### Instruction 1
Please list the areas the transcript says the realizations were across.
### Instruction 2
Summarize the transcript in three sentences.

### Passage shown
Shemara Wikramanayake
Managing Director and CEO, Macquarie Group

Thanks, Nick. That's good.

Operator

Thank you. The next question is from Brian Johnson from Jefferies. Please go ahead.

Brian Johnson
Managing Director and Head of Bank Equity Analysis Australia, Jefferies

First point, congratulations. Obviously, 2022 is gonna be a great year as some of your competitors struggle. Two questions. The first one is that when we have a look at the principal investments book, I'm just wondering, can we get a feeling for the target hold period and what the target ROE basically is? I had a second question after that one, if I may?

Shemara Wikramanayake
Managing Director and CEO, Macquarie Group

Sure. Thanks, Brian. In terms of the book, it's very hard to give you a target hold and ROE because it really depends where we're investing. You saw with the realizations, the slide set, and I should have noted that it was across infrastructure, including green energy, it was across business services, it was across technology. If we're in an early stage technology investment, we may only put a few dollars in, and we may be targeting a very high ROE because it's very high risk, and we may hold it for 10 years until that business has really got scale. If we're in a more mature asset, or we're doing a PPP project, we may only hold that for a few years, and it's a less risky asset, so we're targeting more moderate returns.

There's a spectrum of capabilities across the asset classes in which we have expertise in the regions. Again, in Asia, we may be targeting higher IRRs, possibly shorter holds than we would in North America and Europe because they're more nascent markets for us. It's hard to give a simple answer. I'm not trying to be difficult, but that's why our risk management teams, Alex and I, we work incredibly closely with our teams with every equity investment they're making to understand the risks involved, what skills we have to manage and mitigate those risks, and hence what return we should be targeting and what life cycle we expect the capital to be there for.

Brian Johnson
Managing Director and Head of Bank Equity Analysis Australia, Jefferies

Perfect.

Shemara Wikramanayake
Managing Director and CEO, Macquarie Group

Sorry, Brian. That's not.

Brian Johnson
Managing Director and Head of Bank Equity Analysis Australia, Jefferies

No, that's as good an answer as I could probably expect. Shemara, just the second one, if I may. Just when we think about the new Macquarie Private Markets funds that you're raising, can you just give us a feeling of the percentage initial co-investment? What is the management and the performance fee structure on the new ones that you're raising now?

### Extracted data
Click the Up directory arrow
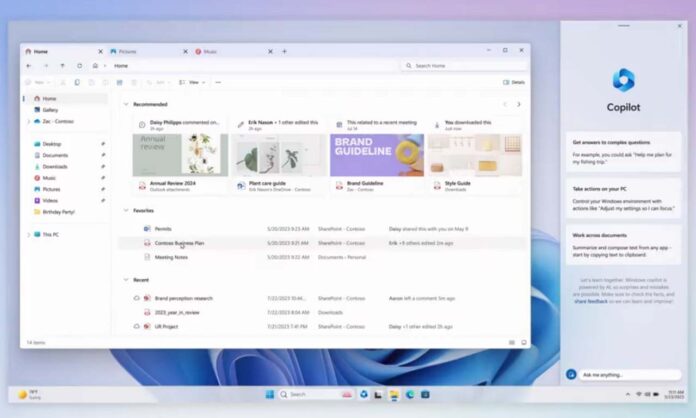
* * *
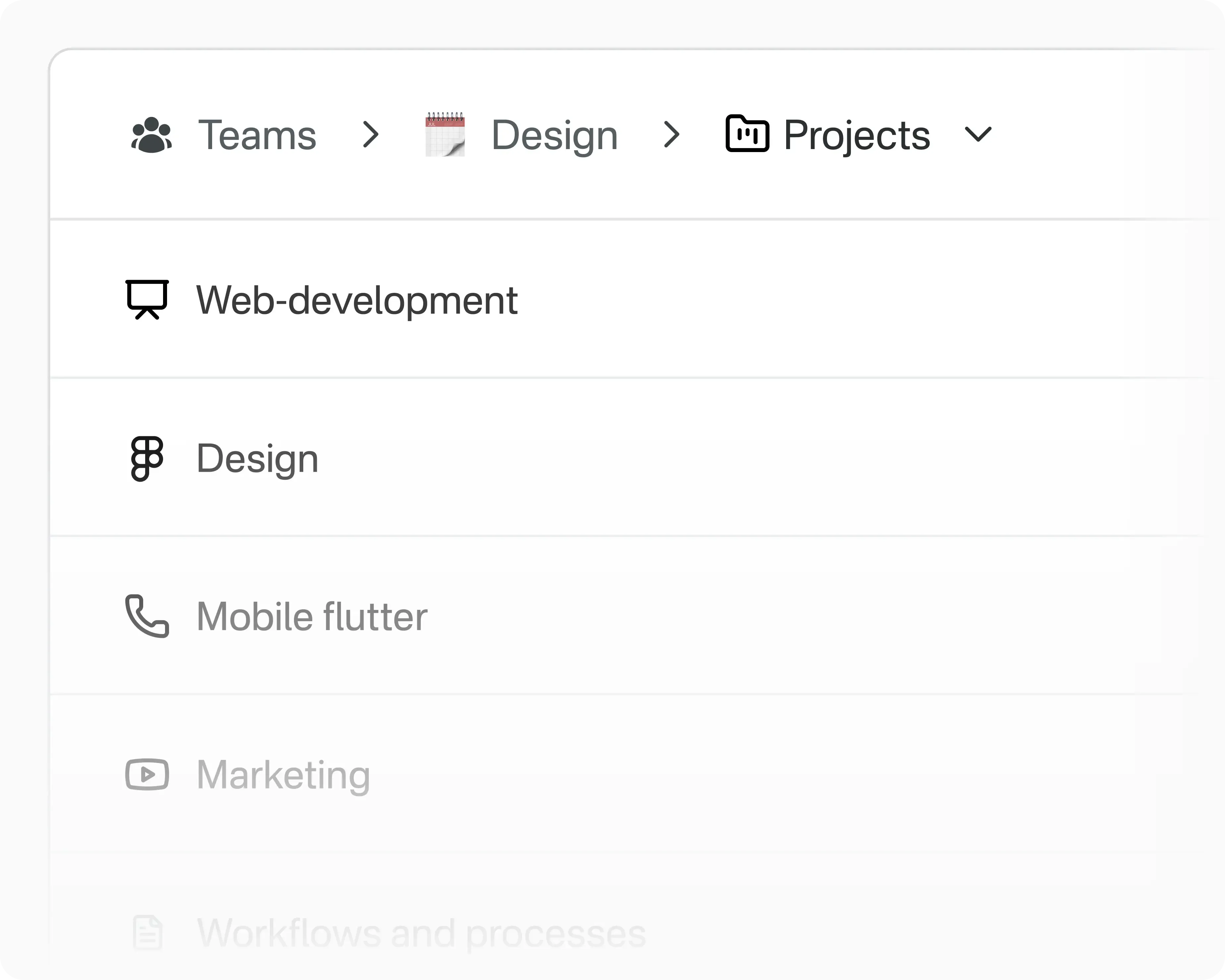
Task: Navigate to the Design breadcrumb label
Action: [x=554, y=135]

### Final result 1
- Infrastructure, including green energy
- Business services
- Technology

### Final result 2
Brian Johnson of Jefferies asks Shemara Wikramanayake, Macquarie Group's CEO, about the target hold period and target ROE for the principal investments book. She says there is no simple answer because it depends on the investment: an early-stage technology investment may target a very high ROE and be held for 10 years, while a more mature asset or PPP project may be held for a few years at more moderate returns. Johnson then asks about the initial co-investment percentage and the management and performance fee structure for the new Macquarie Private Markets funds.